# Task to complete
Update the records below by replacing every "Where is" with "Where can I find" and keeping all other text the same.
(Given entries Opens)
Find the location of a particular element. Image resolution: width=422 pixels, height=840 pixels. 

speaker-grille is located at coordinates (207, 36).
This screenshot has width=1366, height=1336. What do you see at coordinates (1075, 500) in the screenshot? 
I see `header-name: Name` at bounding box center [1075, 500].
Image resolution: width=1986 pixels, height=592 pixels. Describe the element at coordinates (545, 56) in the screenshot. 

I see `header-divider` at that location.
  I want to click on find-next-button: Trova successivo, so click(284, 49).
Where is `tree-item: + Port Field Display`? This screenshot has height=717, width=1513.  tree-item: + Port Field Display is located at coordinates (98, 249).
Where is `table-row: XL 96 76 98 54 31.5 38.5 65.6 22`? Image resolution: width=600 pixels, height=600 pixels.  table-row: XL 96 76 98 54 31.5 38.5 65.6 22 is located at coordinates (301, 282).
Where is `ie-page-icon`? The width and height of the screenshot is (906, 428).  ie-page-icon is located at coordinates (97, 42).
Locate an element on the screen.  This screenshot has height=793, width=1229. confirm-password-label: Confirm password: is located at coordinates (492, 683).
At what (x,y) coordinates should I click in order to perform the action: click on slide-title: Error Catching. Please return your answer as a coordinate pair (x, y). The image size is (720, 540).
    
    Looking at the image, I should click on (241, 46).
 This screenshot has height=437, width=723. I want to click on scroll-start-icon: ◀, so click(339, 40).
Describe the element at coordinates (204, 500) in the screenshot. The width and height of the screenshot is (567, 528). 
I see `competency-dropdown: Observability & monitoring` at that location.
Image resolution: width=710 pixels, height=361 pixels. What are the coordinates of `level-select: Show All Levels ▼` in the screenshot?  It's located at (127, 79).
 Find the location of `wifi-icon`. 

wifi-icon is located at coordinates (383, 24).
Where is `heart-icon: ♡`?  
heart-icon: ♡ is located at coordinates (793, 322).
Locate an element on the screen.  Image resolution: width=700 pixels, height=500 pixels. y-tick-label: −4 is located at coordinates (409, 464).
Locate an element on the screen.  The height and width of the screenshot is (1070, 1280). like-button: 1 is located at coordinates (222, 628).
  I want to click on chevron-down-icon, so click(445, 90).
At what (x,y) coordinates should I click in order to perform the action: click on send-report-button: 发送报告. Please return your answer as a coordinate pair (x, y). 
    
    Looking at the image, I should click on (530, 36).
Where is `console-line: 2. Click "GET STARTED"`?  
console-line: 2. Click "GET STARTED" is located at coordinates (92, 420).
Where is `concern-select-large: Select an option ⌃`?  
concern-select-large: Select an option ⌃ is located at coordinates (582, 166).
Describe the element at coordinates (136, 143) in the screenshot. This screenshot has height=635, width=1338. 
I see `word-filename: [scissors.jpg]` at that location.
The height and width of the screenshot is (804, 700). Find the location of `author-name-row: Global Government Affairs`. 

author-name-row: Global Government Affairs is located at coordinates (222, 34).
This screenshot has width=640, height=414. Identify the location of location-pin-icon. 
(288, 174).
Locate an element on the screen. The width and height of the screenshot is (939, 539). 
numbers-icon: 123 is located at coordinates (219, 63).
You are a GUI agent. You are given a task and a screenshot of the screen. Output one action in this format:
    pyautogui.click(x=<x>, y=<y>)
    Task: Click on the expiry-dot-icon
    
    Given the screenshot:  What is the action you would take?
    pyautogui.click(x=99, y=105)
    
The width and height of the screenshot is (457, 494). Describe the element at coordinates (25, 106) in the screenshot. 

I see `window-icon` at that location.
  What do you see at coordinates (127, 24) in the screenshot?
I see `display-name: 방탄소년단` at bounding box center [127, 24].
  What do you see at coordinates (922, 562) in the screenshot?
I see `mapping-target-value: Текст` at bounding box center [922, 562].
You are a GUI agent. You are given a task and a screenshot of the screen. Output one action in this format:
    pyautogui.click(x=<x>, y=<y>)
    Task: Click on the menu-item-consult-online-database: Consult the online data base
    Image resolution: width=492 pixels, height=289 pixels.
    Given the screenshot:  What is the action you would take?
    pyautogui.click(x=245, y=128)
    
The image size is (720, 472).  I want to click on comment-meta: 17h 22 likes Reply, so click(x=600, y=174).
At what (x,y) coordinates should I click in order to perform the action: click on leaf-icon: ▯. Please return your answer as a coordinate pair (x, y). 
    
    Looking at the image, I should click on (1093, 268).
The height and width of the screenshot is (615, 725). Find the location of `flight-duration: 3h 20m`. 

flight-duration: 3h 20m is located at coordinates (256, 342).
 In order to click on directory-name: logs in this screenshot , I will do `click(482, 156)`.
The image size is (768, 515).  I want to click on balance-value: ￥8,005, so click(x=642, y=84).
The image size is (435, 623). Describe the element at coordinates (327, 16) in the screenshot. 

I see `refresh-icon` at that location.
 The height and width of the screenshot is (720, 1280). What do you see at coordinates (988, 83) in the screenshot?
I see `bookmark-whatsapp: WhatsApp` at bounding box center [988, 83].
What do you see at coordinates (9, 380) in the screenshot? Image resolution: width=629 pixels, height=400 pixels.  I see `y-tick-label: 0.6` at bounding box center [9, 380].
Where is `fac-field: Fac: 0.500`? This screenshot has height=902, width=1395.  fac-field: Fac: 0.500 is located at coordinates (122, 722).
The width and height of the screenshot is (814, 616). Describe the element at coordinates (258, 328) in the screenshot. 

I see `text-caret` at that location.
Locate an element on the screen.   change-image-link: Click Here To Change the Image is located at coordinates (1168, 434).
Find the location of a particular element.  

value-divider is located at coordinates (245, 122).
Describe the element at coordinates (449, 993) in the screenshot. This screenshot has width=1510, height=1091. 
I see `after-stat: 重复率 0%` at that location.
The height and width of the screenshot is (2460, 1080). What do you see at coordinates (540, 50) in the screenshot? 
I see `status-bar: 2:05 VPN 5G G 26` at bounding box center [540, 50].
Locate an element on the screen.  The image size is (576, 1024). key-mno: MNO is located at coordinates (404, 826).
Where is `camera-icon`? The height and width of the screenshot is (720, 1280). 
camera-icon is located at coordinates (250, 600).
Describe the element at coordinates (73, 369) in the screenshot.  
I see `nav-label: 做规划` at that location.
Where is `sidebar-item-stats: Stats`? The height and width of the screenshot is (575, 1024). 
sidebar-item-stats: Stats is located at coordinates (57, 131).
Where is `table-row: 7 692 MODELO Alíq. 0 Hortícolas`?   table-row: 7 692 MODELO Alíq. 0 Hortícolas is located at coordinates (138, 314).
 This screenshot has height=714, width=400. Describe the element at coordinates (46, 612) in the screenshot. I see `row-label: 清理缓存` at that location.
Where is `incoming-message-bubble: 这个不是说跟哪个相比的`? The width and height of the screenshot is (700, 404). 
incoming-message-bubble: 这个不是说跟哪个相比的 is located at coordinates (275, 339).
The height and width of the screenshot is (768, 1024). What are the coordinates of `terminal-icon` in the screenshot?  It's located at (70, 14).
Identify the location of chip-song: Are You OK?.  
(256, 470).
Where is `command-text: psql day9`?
(Given entries Closes)
# Response to the exercise
Find the location of a particular element. Image resolution: width=422 pixels, height=840 pixels. 

speaker-grille is located at coordinates (207, 36).
This screenshot has width=1366, height=1336. What do you see at coordinates (1075, 500) in the screenshot? 
I see `header-name: Name` at bounding box center [1075, 500].
Image resolution: width=1986 pixels, height=592 pixels. Describe the element at coordinates (545, 56) in the screenshot. 

I see `header-divider` at that location.
  I want to click on find-next-button: Trova successivo, so click(284, 49).
Where can I find `tree-item: + Port Field Display`? This screenshot has height=717, width=1513.  tree-item: + Port Field Display is located at coordinates (98, 249).
Where can I find `table-row: XL 96 76 98 54 31.5 38.5 65.6 22`? Image resolution: width=600 pixels, height=600 pixels.  table-row: XL 96 76 98 54 31.5 38.5 65.6 22 is located at coordinates (301, 282).
Where can I find `ie-page-icon`? The width and height of the screenshot is (906, 428).  ie-page-icon is located at coordinates (97, 42).
Locate an element on the screen.  This screenshot has height=793, width=1229. confirm-password-label: Confirm password: is located at coordinates (492, 683).
At what (x,y) coordinates should I click in order to perform the action: click on slide-title: Error Catching. Please return your answer as a coordinate pair (x, y). The image size is (720, 540).
    
    Looking at the image, I should click on (241, 46).
 This screenshot has height=437, width=723. I want to click on scroll-start-icon: ◀, so click(339, 40).
Describe the element at coordinates (204, 500) in the screenshot. The width and height of the screenshot is (567, 528). 
I see `competency-dropdown: Observability & monitoring` at that location.
Image resolution: width=710 pixels, height=361 pixels. What are the coordinates of `level-select: Show All Levels ▼` in the screenshot?  It's located at (127, 79).
 Find the location of `wifi-icon`. 

wifi-icon is located at coordinates (383, 24).
Where can I find `heart-icon: ♡`?  
heart-icon: ♡ is located at coordinates (793, 322).
Locate an element on the screen.  Image resolution: width=700 pixels, height=500 pixels. y-tick-label: −4 is located at coordinates (409, 464).
Locate an element on the screen.  The height and width of the screenshot is (1070, 1280). like-button: 1 is located at coordinates (222, 628).
  I want to click on chevron-down-icon, so click(445, 90).
At what (x,y) coordinates should I click in order to perform the action: click on send-report-button: 发送报告. Please return your answer as a coordinate pair (x, y). 
    
    Looking at the image, I should click on (530, 36).
Where can I find `console-line: 2. Click "GET STARTED"`?  
console-line: 2. Click "GET STARTED" is located at coordinates (92, 420).
Where can I find `concern-select-large: Select an option ⌃`?  
concern-select-large: Select an option ⌃ is located at coordinates (582, 166).
Describe the element at coordinates (136, 143) in the screenshot. This screenshot has height=635, width=1338. 
I see `word-filename: [scissors.jpg]` at that location.
The height and width of the screenshot is (804, 700). Find the location of `author-name-row: Global Government Affairs`. 

author-name-row: Global Government Affairs is located at coordinates (222, 34).
This screenshot has width=640, height=414. Identify the location of location-pin-icon. 
(288, 174).
Locate an element on the screen. The width and height of the screenshot is (939, 539). 
numbers-icon: 123 is located at coordinates (219, 63).
You are a GUI agent. You are given a task and a screenshot of the screen. Output one action in this format:
    pyautogui.click(x=<x>, y=<y>)
    Task: Click on the expiry-dot-icon
    
    Given the screenshot:  What is the action you would take?
    pyautogui.click(x=99, y=105)
    
The width and height of the screenshot is (457, 494). Describe the element at coordinates (25, 106) in the screenshot. 

I see `window-icon` at that location.
  What do you see at coordinates (127, 24) in the screenshot?
I see `display-name: 방탄소년단` at bounding box center [127, 24].
  What do you see at coordinates (922, 562) in the screenshot?
I see `mapping-target-value: Текст` at bounding box center [922, 562].
You are a GUI agent. You are given a task and a screenshot of the screen. Output one action in this format:
    pyautogui.click(x=<x>, y=<y>)
    Task: Click on the menu-item-consult-online-database: Consult the online data base
    Image resolution: width=492 pixels, height=289 pixels.
    Given the screenshot:  What is the action you would take?
    pyautogui.click(x=245, y=128)
    
The image size is (720, 472).  I want to click on comment-meta: 17h 22 likes Reply, so click(x=600, y=174).
At what (x,y) coordinates should I click in order to perform the action: click on leaf-icon: ▯. Please return your answer as a coordinate pair (x, y). 
    
    Looking at the image, I should click on (1093, 268).
The height and width of the screenshot is (615, 725). Find the location of `flight-duration: 3h 20m`. 

flight-duration: 3h 20m is located at coordinates (256, 342).
 In order to click on directory-name: logs in this screenshot , I will do `click(482, 156)`.
The image size is (768, 515).  I want to click on balance-value: ￥8,005, so click(x=642, y=84).
The image size is (435, 623). Describe the element at coordinates (327, 16) in the screenshot. 

I see `refresh-icon` at that location.
 The height and width of the screenshot is (720, 1280). What do you see at coordinates (988, 83) in the screenshot?
I see `bookmark-whatsapp: WhatsApp` at bounding box center [988, 83].
What do you see at coordinates (9, 380) in the screenshot? Image resolution: width=629 pixels, height=400 pixels.  I see `y-tick-label: 0.6` at bounding box center [9, 380].
Where can I find `fac-field: Fac: 0.500`? This screenshot has height=902, width=1395.  fac-field: Fac: 0.500 is located at coordinates (122, 722).
The width and height of the screenshot is (814, 616). Describe the element at coordinates (258, 328) in the screenshot. 

I see `text-caret` at that location.
Locate an element on the screen.   change-image-link: Click Here To Change the Image is located at coordinates (1168, 434).
Find the location of a particular element.  

value-divider is located at coordinates (245, 122).
Describe the element at coordinates (449, 993) in the screenshot. This screenshot has width=1510, height=1091. 
I see `after-stat: 重复率 0%` at that location.
The height and width of the screenshot is (2460, 1080). What do you see at coordinates (540, 50) in the screenshot? 
I see `status-bar: 2:05 VPN 5G G 26` at bounding box center [540, 50].
Locate an element on the screen.  The image size is (576, 1024). key-mno: MNO is located at coordinates (404, 826).
Where can I find `camera-icon`? The height and width of the screenshot is (720, 1280). 
camera-icon is located at coordinates (250, 600).
Describe the element at coordinates (73, 369) in the screenshot.  
I see `nav-label: 做规划` at that location.
Where can I find `sidebar-item-stats: Stats`? The height and width of the screenshot is (575, 1024). 
sidebar-item-stats: Stats is located at coordinates (57, 131).
Where can I find `table-row: 7 692 MODELO Alíq. 0 Hortícolas`?   table-row: 7 692 MODELO Alíq. 0 Hortícolas is located at coordinates (138, 314).
 This screenshot has height=714, width=400. Describe the element at coordinates (46, 612) in the screenshot. I see `row-label: 清理缓存` at that location.
Where can I find `incoming-message-bubble: 这个不是说跟哪个相比的`? The width and height of the screenshot is (700, 404). 
incoming-message-bubble: 这个不是说跟哪个相比的 is located at coordinates (275, 339).
The height and width of the screenshot is (768, 1024). What are the coordinates of `terminal-icon` in the screenshot?  It's located at (70, 14).
Identify the location of chip-song: Are You OK?.  
(256, 470).
Where can I find `command-text: psql day9`?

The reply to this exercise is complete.